Exercise description: Put the lines of the listing from the line with "The height and width of the screenshot is (372, 642)." to the line with "center [453, 689].", both included, into a numbered list and leave out any blank lines.

Information supplied:
============================================================
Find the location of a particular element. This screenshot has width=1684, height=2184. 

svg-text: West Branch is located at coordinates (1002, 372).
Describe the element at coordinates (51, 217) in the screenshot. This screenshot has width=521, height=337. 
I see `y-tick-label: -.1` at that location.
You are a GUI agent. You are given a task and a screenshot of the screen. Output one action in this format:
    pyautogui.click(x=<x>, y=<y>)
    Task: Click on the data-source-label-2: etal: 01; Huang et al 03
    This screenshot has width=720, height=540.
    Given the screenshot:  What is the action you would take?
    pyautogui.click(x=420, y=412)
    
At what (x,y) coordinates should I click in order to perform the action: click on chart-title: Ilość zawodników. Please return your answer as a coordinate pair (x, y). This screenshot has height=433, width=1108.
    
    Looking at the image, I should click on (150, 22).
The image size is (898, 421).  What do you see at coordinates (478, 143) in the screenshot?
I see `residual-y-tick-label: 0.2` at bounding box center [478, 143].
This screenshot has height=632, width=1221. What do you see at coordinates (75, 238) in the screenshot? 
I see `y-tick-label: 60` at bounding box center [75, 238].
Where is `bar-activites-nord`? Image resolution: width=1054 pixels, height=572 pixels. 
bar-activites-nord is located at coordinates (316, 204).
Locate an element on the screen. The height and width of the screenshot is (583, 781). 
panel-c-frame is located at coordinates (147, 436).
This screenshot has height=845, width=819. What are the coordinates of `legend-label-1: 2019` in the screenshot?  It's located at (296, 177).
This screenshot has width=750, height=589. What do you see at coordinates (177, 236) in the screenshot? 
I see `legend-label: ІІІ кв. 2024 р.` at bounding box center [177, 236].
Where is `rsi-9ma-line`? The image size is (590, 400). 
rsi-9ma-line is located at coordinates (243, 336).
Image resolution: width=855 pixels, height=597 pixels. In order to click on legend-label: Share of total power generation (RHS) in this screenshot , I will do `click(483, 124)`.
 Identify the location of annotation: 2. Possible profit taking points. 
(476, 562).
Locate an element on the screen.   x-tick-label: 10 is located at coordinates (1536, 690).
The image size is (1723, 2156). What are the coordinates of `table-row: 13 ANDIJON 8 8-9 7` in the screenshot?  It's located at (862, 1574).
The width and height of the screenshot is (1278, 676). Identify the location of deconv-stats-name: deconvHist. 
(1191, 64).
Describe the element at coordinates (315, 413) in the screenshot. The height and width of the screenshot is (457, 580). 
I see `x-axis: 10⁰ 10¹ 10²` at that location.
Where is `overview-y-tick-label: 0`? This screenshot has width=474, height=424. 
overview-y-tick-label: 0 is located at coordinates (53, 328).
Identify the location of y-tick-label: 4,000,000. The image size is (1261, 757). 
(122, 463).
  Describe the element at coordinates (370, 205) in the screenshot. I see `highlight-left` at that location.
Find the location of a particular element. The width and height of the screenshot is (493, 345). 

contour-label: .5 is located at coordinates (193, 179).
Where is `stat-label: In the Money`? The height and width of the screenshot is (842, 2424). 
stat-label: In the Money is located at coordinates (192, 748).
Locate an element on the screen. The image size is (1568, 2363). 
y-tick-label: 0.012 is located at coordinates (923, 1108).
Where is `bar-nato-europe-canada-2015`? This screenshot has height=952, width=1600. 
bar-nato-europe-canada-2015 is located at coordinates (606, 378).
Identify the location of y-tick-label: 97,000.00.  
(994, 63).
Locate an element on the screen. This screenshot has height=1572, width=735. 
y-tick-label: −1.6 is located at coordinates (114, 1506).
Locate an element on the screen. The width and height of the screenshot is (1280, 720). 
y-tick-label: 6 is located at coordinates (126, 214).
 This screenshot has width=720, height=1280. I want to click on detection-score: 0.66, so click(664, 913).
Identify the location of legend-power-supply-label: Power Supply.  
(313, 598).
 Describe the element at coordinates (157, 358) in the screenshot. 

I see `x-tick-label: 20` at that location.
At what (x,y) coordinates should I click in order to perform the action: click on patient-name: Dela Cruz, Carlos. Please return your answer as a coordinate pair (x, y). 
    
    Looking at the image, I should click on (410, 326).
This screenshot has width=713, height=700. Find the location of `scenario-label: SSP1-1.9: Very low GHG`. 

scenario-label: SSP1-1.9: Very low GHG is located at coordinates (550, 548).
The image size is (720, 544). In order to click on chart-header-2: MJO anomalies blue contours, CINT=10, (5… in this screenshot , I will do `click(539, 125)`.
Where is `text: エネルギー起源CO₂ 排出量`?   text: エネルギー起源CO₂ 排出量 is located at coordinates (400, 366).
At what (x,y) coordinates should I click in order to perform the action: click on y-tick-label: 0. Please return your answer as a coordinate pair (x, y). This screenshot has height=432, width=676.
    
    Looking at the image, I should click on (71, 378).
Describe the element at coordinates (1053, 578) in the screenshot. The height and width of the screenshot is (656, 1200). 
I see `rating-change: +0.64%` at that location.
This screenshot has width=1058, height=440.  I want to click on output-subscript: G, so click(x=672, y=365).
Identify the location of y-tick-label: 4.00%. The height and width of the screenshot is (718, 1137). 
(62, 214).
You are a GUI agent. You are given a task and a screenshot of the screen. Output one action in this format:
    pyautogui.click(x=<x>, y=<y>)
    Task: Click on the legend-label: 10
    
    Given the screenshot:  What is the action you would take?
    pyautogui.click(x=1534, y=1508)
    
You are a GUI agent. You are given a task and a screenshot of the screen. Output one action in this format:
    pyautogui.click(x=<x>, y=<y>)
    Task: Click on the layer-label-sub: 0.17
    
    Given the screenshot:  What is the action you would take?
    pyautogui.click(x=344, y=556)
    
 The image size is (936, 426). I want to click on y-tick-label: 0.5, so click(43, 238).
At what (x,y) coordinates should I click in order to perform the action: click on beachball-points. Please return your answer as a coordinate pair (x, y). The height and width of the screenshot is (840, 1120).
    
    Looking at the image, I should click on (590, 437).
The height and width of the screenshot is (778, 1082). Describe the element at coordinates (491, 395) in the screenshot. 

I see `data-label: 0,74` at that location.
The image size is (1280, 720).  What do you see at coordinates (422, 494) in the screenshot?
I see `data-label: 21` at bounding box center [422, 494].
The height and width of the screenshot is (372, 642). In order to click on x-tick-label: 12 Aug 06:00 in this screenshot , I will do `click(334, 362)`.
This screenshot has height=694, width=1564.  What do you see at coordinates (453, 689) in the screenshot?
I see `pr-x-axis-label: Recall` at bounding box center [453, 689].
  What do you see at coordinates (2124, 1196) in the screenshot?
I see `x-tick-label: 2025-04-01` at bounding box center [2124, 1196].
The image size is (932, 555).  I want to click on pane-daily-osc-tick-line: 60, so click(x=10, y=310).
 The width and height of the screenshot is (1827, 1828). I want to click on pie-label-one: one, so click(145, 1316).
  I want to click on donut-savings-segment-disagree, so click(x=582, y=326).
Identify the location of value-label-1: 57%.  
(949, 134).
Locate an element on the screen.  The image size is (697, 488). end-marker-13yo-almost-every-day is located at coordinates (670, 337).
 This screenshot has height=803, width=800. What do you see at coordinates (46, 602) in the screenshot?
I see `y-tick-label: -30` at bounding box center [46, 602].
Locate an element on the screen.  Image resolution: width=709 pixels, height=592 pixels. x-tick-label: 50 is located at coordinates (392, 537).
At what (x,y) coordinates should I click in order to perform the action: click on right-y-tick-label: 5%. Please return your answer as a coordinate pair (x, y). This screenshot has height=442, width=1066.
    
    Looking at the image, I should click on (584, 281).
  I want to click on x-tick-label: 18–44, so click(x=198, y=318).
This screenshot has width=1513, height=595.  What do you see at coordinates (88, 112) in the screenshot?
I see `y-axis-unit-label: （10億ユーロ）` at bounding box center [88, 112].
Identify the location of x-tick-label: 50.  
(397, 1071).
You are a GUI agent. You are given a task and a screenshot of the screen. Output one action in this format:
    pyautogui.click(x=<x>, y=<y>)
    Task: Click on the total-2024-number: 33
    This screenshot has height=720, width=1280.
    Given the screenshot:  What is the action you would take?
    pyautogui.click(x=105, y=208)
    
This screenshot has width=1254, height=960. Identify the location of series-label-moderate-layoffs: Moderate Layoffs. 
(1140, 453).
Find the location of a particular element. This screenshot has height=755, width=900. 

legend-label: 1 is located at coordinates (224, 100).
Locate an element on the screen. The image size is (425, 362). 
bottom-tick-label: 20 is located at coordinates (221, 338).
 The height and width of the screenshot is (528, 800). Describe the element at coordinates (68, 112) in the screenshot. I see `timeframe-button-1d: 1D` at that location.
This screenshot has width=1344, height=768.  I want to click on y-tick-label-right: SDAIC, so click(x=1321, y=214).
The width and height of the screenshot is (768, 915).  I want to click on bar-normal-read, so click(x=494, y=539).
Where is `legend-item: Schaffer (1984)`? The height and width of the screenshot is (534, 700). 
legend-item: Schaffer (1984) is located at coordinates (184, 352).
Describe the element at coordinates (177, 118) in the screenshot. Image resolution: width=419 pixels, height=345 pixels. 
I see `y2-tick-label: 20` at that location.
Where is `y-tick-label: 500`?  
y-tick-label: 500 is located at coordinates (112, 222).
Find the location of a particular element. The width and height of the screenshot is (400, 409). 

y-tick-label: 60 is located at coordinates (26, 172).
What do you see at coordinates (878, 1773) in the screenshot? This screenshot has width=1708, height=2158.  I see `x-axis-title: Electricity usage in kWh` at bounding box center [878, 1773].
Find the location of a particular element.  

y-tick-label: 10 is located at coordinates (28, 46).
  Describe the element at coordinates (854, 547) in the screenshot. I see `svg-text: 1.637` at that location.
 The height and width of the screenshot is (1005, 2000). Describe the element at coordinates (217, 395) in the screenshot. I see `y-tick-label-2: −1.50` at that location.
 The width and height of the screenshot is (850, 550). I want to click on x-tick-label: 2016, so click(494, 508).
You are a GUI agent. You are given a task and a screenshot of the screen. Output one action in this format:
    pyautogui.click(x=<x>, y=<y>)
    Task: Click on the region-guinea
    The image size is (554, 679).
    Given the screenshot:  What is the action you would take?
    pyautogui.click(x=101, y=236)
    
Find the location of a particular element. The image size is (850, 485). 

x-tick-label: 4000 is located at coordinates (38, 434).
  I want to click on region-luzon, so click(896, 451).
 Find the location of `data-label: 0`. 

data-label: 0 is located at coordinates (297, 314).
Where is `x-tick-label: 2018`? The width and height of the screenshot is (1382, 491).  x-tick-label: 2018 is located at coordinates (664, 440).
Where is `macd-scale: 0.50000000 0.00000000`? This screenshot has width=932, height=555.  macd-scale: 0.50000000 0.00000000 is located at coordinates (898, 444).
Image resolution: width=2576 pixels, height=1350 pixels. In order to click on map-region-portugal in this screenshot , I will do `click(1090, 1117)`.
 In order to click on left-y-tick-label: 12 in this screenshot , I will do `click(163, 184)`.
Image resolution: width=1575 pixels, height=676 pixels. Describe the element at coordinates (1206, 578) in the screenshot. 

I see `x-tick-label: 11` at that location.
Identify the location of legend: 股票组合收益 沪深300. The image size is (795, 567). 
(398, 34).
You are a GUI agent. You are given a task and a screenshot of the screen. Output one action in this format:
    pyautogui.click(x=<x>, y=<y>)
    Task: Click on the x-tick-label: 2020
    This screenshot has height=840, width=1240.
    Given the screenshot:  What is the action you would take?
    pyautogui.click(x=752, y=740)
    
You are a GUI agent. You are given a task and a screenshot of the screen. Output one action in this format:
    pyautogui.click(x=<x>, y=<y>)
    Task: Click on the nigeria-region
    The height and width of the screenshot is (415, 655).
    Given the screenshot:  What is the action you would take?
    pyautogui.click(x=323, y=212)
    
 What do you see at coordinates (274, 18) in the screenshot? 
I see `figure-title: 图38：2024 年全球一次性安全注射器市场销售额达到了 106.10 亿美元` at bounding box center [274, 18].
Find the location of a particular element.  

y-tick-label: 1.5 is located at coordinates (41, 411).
============================================================
Answer to the exercise:
1. The height and width of the screenshot is (372, 642). In order to click on x-tick-label: 12 Aug 06:00 in this screenshot , I will do `click(334, 362)`.
2. This screenshot has height=694, width=1564.  What do you see at coordinates (453, 689) in the screenshot?
3. I see `pr-x-axis-label: Recall` at bounding box center [453, 689].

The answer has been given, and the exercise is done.